WORK INSTRUCTIONS:
a – In the forum thread below about the airbrushing course, rewrite the paragraph beginning "i was sick and it caused me" as a short bulleted list that keeps its main facts.
b – Answer these questions using the forum thread below about the airbrushing course:
(i) According to the course handout, what causes a student to fail the airbrushing course automatically?
(ii) To which organization does the first post suggest reporting the school?
(iii) In which city is the poster worried about finding work without a licence?
c – Carry on the forum thread below about the airbrushing course from the point where it stops.

If that doesn't work, I suggest other avenues. Don't let them get away with this type of crap. If what you are saying is true to fact, this really needs to be addressed properly because you are a patron of their service. Obviously you are in Van so you may be able to report them to the Better Business Bureau (check first to make sure you can before you warn them that you intend to do so)

Blanche is stupidly expensive. You are already paying way too much for your education. It's worth your while to up the anti on this one.

HTH - sorry to hear they are being such arses!


----------



## xstephax (Apr 20, 2006)

it clearly states in the course hand out for airbrushing that if you miss 3 days or are late 3 times you automatically fail. fair enough because airbrushing is a very short course and there is a lot of material to cover. if i had missed 3 days then i wouldn't and couldn't really have a problem with being kicked out of the course. 

i was sick and it caused me to miss the 2 days. i told both my teacher and director this. and apparently it doesn't matter. another girl missed 2 days of this course and she got kicked out as well. it just so happens that she was able to enroll in the new class starting on the 25th but i can't (and i tried) because it's full. i know my teacher did state that he wanted me to be fully prepared for the final exam next week so he told me i was going to start in the new course and all i had to do was enroll. i went to my director and tried to enroll but again - it was full.

part of me doesn't care. because i'm so fed up with some of the people who are in this school and i feel like it's such a waste of money. but part of me does care. because i paid a lot to take this program and whether or not i need my licence, i want it. but if i have to do without it i will. i'm looking into trying to get into another airbrushing course. but it's hard. and i think i'll check into the bbb to see what i can do. although since i wasn't allowed to attend class today i've technically now missed 3 days. 

but don't get me wrong. it's an amazing school. with amazing people. but there are some not so amazing people and policies too.


----------



## Wattage (Apr 20, 2006)

Sorry to hear about the accident. I really don't know what else to say. I wish you the best of luck, though.

I know this might not help, but I always try to keep in mind that everything happens for a reason. Maybe this is happening for a reason you aren't aware of right now... even though it doesn't seem fair - it could point you in a whole new direction.

Try to stay optimistic


----------



## xstephax (Apr 20, 2006)

very true. thank you.

although i'm not so upset about the whole thing. it's frustrating but i'll deal. i'm just worried about finding work in chicago if i don't have a licence.


----------



## bellamia (Apr 20, 2006)

INFORMATION SHOWN:
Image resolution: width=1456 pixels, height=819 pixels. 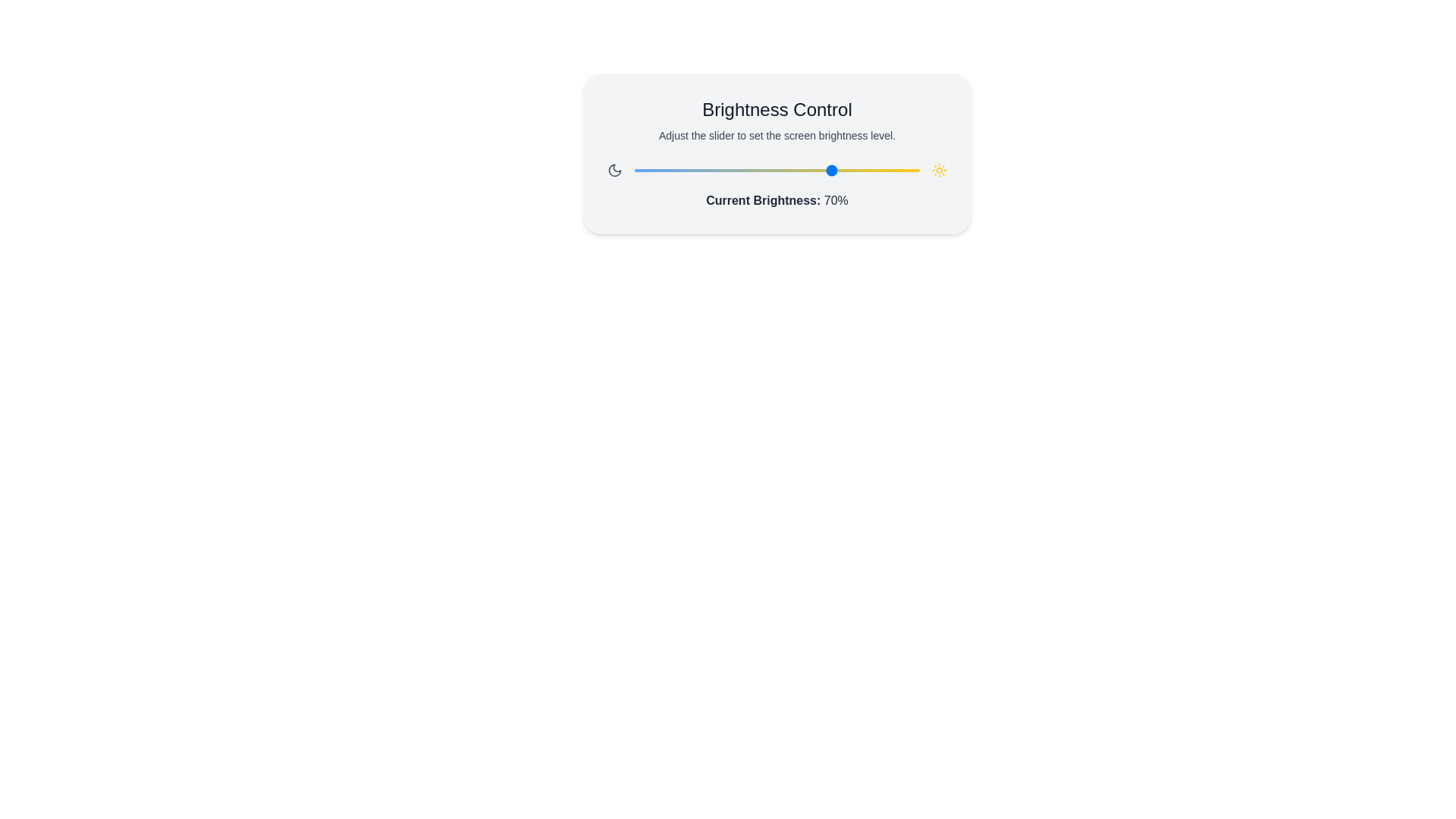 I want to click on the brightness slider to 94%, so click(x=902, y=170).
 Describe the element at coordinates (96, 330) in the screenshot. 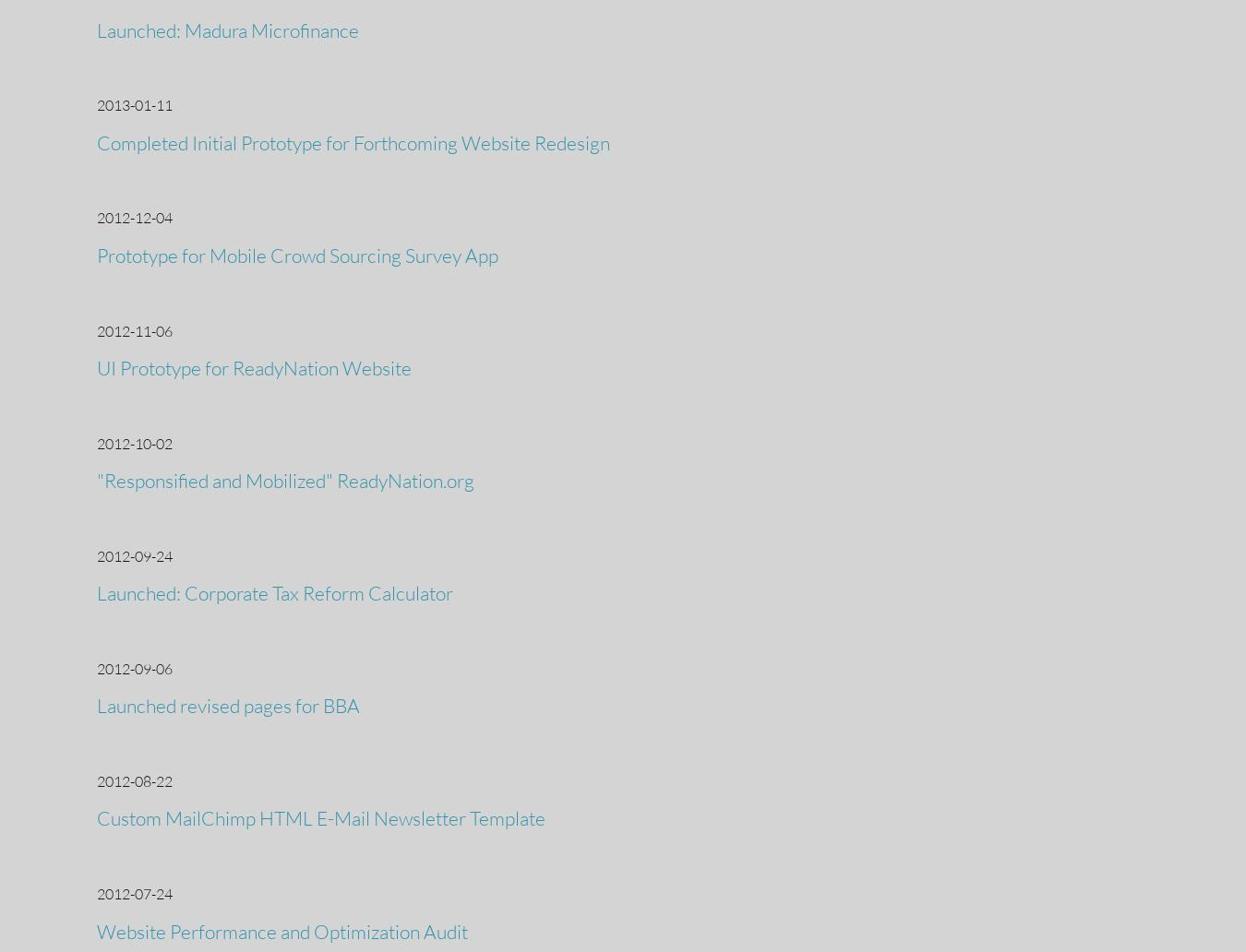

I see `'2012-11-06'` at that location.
* * *
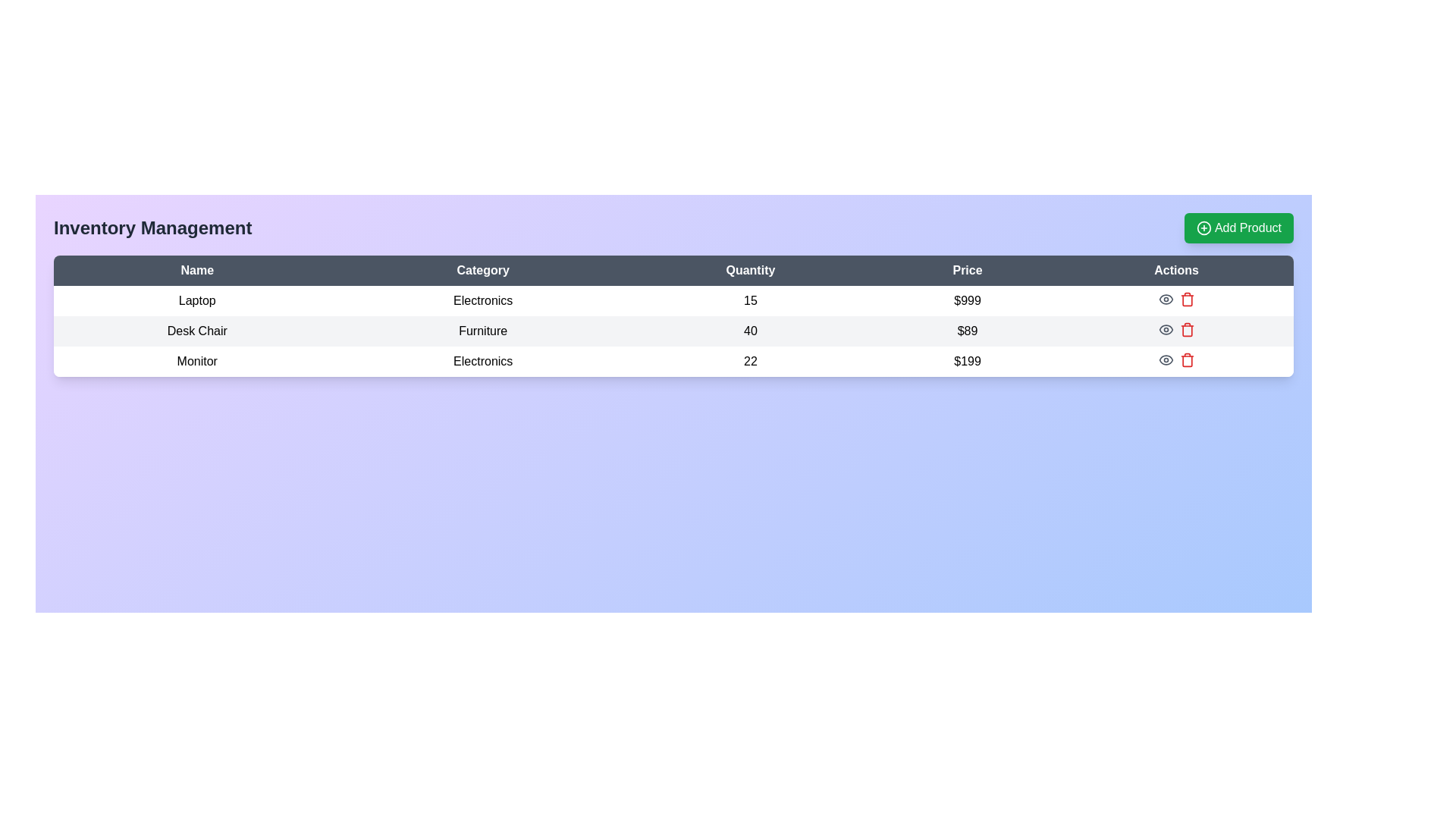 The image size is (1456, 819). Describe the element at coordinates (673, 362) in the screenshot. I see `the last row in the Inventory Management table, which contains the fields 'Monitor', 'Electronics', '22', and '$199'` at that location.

TASK-BY-TASK ANSWERS:
a –
- The poster missed 2 days of the course because of illness and told both the teacher and the director.
- This did not matter, and the poster was kicked out.
- Another girl who missed 2 days was also kicked out. She was able to enroll in the new class starting on the 25th.
- The poster tried to enroll in that class but could not because it was full.
- The teacher wanted the poster to be fully prepared for the final exam the following week. He said the poster would start in the new course and only needed to enroll.
- When the poster went to the director to enroll, the class was still full.

b –
(i) Missing 3 days or being late 3 times.
(ii) The Better Business Bureau.
(iii) Chicago.

c –
You only missed 2 days not 3, the third day is not your fault, its their for not letting you attend the class. You attempted to with no luck do to  the school. By law if it is stated the school must follow it. Pursue the issue its your money and time do not settle for anything less or tolerate it. My school tried to pull some bull crap like that with a classmate of mine. She called her lawyer while she was in the office of the school boy! you had to see how fast they fixed the situation. Her lawyer said to make a claim to the Better Business Bureau. That school did a whole 180 to fix her situation.


----------



## xstephax (Apr 21, 2006)

i plan on talking to my director about everything when i go back to school next friday. hopefully i can figure something out.

so does nobody know if you need a licence to work in illinois or not? or can somebody direct me to a website where i could find out?


----------



## bellamia (Apr 24, 2006)

Try doing a search ex. "requirements for cosmetology license in illnoise" or something like that. Thats what I did for New York. Hope that helps


----------



## Throwaway Style (Apr 29, 2006)

Good luck with the school stuff. 
So many schools (make-up and non make-up) can be such asses about attendence, and sometimes it does make sense but other times it's completely ridiculous, like the missing two days when they say it's three and getting kicked out of that class or whatever.  

I hope you find the stuff on if you need a license in Illinois, I've been meaning to check that out. haha.


----------



## xstephax (Apr 29, 2006)

thanks for all the help and suggestions. i plan to try to look for websites this weekend that can help me find out the requirements of being a ma in illinois.

and on a semi good note i almost got into the airbrushing course that started on the 25th. 

and on another note, spending $500 in less then an hour for school supplies feels really weird.


----------



## hotti82 (May 2, 2006)

I wouldn't worry too much about your license. To work at a counter, the store itself hires you, and most department stores don't require licensing for their employees.  I can't say for certain about freestanding stores, but one of my girls from Robson has NEVER had any formal training, and she's outstanding! 

It sucks about your classes though; and I agree, Blanche is all about the name and the hype; but fight for yourself; you spent the money, it would be a real shame to see it go down the drain.  Good luck, keep us posted!


----------



## galvanizer (May 2, 2006)

Just to clarify, you don't get a license.  You get a diploma.
Only estheticians get a licence.  Makeup Artists aren't "licensed".
(I took the exact same course a couple years ago).

Still, I'd appeal to the board.  If you were never late and only missed 2 classes, show them *their* written terms.  It doesn't seem fair...


----------



## xstephax (May 2, 2006)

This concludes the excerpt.